[Stored records]
--------------------------------------------------

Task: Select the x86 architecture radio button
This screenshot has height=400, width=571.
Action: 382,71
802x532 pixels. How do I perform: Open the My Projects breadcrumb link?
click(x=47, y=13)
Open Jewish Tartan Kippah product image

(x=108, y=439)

--------------------------------------------------

### WORK INSTRUCTION
Repeat the data in full, exactly as supplied.

### THE ANSWER
Task: Select the x86 architecture radio button
This screenshot has height=400, width=571.
Action: 382,71
802x532 pixels. How do I perform: Open the My Projects breadcrumb link?
click(x=47, y=13)
Open Jewish Tartan Kippah product image

(x=108, y=439)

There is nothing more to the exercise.